§ What you are asked to do: Go through the records and tally the lines that include the word "cell". The answer is that total alone.

§ Information provided:
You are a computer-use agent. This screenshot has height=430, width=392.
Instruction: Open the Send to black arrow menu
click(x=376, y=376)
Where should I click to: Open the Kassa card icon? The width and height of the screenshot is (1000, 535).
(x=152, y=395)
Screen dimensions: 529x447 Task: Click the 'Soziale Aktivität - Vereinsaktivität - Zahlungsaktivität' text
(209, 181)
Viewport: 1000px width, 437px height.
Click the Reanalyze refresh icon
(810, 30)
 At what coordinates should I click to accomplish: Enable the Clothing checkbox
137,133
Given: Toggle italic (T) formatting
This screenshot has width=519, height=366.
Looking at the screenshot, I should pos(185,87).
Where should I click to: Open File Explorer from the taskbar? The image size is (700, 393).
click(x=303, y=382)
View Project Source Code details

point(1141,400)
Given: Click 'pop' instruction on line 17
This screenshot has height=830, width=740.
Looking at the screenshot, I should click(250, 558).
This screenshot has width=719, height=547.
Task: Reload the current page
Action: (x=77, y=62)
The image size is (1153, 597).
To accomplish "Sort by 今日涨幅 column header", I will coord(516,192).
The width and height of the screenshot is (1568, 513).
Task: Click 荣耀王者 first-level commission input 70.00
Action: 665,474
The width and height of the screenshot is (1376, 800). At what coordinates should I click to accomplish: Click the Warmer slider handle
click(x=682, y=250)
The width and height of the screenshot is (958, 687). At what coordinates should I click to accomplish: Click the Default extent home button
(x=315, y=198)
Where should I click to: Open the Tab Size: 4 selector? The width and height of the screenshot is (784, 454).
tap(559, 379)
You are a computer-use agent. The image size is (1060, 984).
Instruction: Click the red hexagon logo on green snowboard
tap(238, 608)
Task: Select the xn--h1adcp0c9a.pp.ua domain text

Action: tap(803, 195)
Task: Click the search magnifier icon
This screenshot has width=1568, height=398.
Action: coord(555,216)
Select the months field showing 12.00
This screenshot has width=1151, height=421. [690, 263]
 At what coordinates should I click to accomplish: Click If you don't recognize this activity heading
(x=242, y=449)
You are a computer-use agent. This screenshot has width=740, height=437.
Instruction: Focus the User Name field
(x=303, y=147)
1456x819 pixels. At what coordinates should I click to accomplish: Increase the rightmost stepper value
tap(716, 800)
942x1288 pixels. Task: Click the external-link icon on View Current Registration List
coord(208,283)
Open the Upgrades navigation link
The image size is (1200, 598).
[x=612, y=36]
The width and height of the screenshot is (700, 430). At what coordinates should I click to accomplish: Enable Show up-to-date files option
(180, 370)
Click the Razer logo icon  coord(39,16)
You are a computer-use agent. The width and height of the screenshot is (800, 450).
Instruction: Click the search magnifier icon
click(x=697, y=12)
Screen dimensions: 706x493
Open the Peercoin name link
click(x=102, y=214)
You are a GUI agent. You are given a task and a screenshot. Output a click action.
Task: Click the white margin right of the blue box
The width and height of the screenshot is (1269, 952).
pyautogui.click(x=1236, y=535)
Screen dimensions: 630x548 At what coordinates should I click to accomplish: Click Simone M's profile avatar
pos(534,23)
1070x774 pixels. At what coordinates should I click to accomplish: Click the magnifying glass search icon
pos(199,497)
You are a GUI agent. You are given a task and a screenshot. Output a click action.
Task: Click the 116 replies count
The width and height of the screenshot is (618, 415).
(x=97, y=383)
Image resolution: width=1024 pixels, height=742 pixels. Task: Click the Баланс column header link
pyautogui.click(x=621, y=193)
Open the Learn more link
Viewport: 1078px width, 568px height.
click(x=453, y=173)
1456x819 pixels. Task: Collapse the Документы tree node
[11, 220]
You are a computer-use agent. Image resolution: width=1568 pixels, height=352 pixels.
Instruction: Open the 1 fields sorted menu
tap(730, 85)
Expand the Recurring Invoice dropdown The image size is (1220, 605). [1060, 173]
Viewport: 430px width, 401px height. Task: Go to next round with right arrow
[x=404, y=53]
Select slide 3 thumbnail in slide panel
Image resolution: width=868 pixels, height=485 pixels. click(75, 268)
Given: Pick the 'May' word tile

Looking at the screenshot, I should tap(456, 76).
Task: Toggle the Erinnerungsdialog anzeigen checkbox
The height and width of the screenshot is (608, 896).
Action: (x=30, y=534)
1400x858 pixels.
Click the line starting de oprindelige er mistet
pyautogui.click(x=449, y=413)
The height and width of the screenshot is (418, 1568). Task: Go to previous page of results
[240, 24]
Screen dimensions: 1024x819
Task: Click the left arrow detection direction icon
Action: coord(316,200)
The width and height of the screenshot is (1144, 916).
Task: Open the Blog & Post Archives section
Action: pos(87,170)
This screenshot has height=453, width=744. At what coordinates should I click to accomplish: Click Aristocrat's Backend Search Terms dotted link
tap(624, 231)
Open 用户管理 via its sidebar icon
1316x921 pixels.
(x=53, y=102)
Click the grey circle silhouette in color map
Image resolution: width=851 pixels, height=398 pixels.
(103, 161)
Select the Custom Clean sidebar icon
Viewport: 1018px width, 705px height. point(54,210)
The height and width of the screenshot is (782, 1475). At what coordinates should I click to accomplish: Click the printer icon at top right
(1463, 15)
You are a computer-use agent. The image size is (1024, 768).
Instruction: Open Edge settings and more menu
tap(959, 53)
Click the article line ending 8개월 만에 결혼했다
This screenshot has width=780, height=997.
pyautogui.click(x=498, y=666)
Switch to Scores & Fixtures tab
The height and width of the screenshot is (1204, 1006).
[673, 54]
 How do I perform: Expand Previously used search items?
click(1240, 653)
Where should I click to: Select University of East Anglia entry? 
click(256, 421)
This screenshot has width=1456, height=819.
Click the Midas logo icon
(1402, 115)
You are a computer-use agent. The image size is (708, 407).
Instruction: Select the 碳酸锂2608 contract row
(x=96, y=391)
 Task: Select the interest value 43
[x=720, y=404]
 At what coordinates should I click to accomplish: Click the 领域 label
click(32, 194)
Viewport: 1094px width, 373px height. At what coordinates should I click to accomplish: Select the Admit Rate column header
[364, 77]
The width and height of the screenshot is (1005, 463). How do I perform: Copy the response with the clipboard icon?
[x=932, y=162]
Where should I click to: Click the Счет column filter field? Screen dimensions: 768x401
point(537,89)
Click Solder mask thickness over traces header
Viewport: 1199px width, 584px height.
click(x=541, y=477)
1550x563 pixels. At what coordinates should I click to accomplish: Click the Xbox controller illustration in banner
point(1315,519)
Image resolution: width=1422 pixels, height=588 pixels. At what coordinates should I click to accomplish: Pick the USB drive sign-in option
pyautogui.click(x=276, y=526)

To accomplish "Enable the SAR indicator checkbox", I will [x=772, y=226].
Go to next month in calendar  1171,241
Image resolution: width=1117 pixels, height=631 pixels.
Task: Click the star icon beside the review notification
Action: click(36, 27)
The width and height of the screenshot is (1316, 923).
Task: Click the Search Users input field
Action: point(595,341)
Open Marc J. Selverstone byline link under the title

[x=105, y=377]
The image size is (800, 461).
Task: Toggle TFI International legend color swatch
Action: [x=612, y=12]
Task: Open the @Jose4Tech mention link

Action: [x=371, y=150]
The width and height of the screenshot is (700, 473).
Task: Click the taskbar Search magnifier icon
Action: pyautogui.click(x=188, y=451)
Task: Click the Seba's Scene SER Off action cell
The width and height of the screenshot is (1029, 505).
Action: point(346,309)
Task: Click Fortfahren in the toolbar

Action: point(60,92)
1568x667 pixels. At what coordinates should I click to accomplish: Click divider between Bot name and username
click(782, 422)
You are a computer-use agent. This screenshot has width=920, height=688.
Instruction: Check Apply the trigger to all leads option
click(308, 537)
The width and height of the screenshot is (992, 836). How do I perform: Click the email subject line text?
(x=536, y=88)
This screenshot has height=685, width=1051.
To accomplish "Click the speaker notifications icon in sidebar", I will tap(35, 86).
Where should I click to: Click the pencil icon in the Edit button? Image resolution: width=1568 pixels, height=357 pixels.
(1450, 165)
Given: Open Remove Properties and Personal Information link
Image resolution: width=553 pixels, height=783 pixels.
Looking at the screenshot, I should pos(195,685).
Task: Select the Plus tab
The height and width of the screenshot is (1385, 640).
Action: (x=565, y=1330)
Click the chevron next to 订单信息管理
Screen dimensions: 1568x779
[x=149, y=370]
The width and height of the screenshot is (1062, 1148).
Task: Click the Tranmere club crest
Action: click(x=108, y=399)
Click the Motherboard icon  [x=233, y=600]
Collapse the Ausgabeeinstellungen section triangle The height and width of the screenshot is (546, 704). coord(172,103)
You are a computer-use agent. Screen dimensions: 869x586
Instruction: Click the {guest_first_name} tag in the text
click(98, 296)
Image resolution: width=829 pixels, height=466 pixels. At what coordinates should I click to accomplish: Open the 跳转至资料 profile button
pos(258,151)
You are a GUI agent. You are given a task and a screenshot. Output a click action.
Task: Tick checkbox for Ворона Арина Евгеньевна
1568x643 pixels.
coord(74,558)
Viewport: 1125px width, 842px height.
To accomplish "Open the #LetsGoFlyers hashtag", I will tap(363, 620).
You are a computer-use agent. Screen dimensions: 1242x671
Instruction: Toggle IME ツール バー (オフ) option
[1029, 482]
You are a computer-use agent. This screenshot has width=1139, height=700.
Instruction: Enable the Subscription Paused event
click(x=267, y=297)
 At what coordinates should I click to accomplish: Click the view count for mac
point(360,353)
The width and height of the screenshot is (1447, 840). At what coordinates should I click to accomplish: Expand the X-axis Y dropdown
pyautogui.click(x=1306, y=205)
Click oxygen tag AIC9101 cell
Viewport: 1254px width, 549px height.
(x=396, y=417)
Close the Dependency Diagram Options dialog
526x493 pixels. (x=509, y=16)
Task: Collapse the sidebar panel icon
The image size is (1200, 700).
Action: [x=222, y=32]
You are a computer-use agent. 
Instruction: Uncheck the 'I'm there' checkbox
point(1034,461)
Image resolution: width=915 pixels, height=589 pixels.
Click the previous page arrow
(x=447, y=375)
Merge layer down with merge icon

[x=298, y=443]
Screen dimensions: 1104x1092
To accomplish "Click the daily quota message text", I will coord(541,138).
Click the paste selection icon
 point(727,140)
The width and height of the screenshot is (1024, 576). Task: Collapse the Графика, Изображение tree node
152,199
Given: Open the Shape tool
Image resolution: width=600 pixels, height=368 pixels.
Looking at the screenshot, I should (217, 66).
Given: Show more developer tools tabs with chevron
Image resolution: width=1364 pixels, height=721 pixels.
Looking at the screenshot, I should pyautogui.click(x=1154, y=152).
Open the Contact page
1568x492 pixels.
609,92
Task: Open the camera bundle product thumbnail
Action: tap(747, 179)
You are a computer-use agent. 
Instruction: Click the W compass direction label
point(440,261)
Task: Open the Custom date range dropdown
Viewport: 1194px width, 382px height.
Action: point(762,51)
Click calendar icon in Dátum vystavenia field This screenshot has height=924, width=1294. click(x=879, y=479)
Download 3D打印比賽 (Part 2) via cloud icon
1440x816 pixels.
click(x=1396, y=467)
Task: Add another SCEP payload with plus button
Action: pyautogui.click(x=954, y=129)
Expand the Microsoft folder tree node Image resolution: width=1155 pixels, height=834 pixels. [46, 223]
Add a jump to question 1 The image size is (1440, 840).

§ Task response: 2